Más de tres meses llevan batallando los milicianos de Misrata contra los de Zintán. Se trata de las dos ciudades que más pintaron en la toma de Trípoli en 2011. Ahora, aquella liberación revolucionaria parece casi un espejismo, un recuerdo soterrado en la memoria colectiva de un país que renquea en su transición conforme dos gobiernos pelean por el poder desde dos puntos con más de 1.300 kilómetros de tierra de por medio: Trípoli y Tobruk. Están aupados por dos Parlamentos paralelos y apoyados por dos coaliciones militares en las que participan las antiguas brigadas, armadas merced al arsenal gadafista.

Solo en el último mes, casi 300 personas han muerto en los enfrentamientos, muchos de ellos en Bengasi, donde desde mayo descargan bombas los aviones del general rebelde Khalifa Haftar, aliado del Parlamento de Tobruk (formado tras las elecciones del 25 de junio) y líder de la Operación Dignidad (Karama, en árabe).

Otro punto del frente es Kikla, un minúsculo pueblo montañoso en el que los zintaníes, alineados con Haftar y Tobruk, se han enzarzado en una lucha contra los misratíes, espina dorsal de Fajr Libia (Amanecer en Libia), la unión de fuerzas que sustenta al Parlamento de Trípoli, el antiguo Consejo General de la Nación (CGN).

Los combates se han replicado en el sur, en torno a las instalaciones petrolíferas montadas en mitad del desierto y que se disputan combatientes tobu y tuareg, dos de los colectivos étnicos que se reparten la provincia meridional del Fezzan.

En Washarfana, en las inmediaciones del Cuartel 27, solo se corea una consigna: la lucha es, de nuevo, contra los esbirros de Gadafi.

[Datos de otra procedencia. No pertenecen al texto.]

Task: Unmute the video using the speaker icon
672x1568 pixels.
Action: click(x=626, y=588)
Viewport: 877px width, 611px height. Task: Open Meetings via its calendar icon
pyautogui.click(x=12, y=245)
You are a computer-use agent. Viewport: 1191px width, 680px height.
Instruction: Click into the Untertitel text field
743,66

Así califican al enemigo las brigadas de Misrata, que recuperaron este bastión a mediados de octubre, cuando la batalla contra los de Zintán se desplazó desde el aeropuerto y los suburbios de Trípoli a las afueras, hacia Gueryán y Kikla, a los pies del Monte Nafusa.

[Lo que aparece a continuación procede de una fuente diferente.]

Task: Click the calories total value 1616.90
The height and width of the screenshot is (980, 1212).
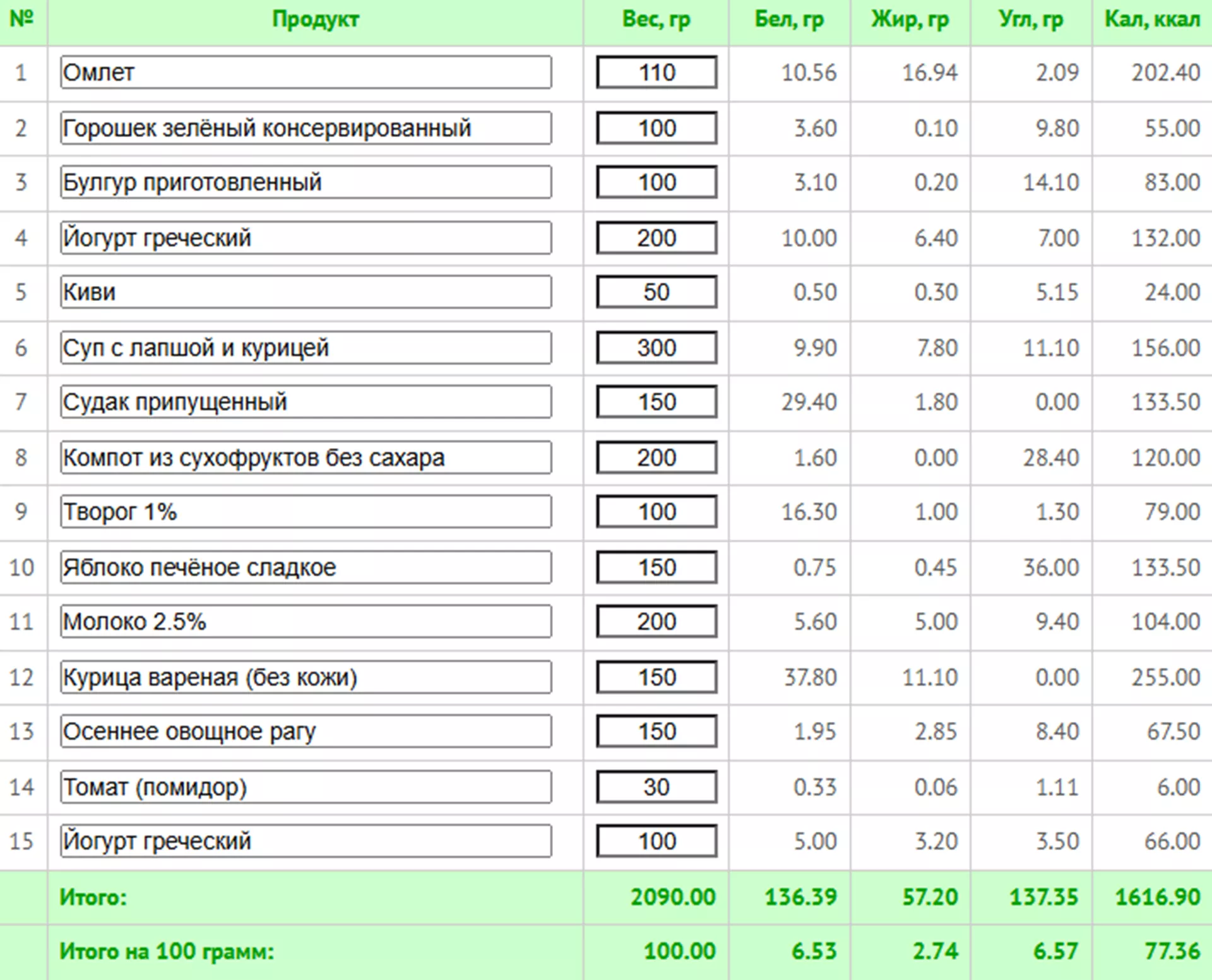Action: [1158, 897]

Es lo que repican los altavoces instalados en los jardines del llamado Centro de Control, renombre de las instalaciones del Ministerio de Defensa donde se cocina la estrategia de las fuerzas milicianas de Fajr.

“Hay otro grupo intentando dar la vuelta a la revolución y necesitamos que la gente nos conozca y nos crea”, enuncia el mismo portavoz que comenzaba la locución con una sura del Corán seguidas de tres hurras a “Dios, el más grande”. La ceremonia, que reúne a lo más granado de la plana mayor de Fajr Libia, pretende escenificar la entrega de llaves del Cuartel de Yarmuk, recientemente “recuperado” por las fuerzas misratíes.

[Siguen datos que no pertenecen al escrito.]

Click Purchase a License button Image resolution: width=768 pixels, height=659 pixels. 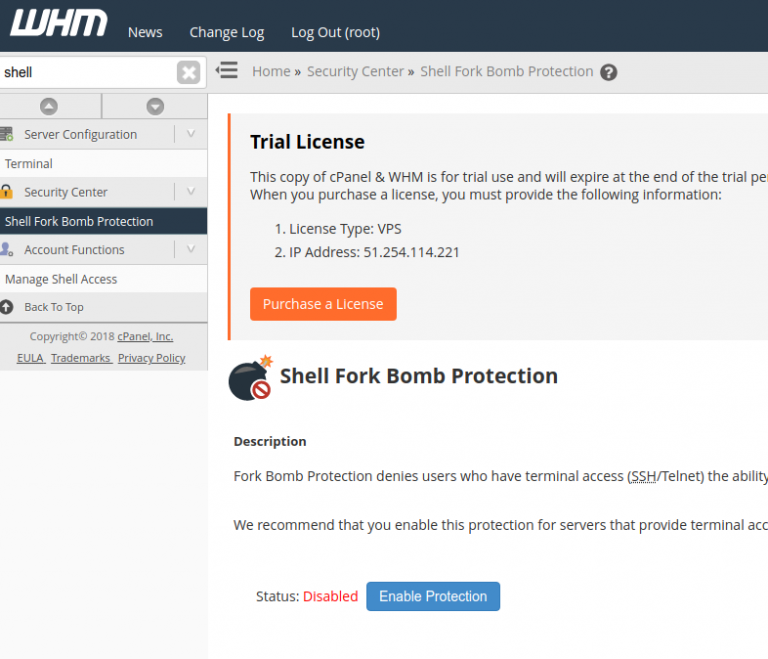point(323,304)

Laura J. Varo escribe para Mediterráneo Sur

Mudur y Mohamed pululan por los alrededores de una de las casas tomadas por milicianos de Misrata en la inacabable planicie de Washarfana, al suroeste de Trípoli. Desde el porche, se dibuja suave la silueta del macizo de Nafusa, a entre cuatro y siete kilómetros. Todo lo que hay en medio hace las veces de línea de frente entre ellos y las fuerzas de Zintán, apostadas en la montaña, en retirada.

Es viernes, el equivalente al domingo en el planillo semanal libio, y los dos chavales no tienen otra cosa que hacer que rondar de villa en villa, haciendo compañía a los jóvenes destacados allí desde hace días, semanas o meses.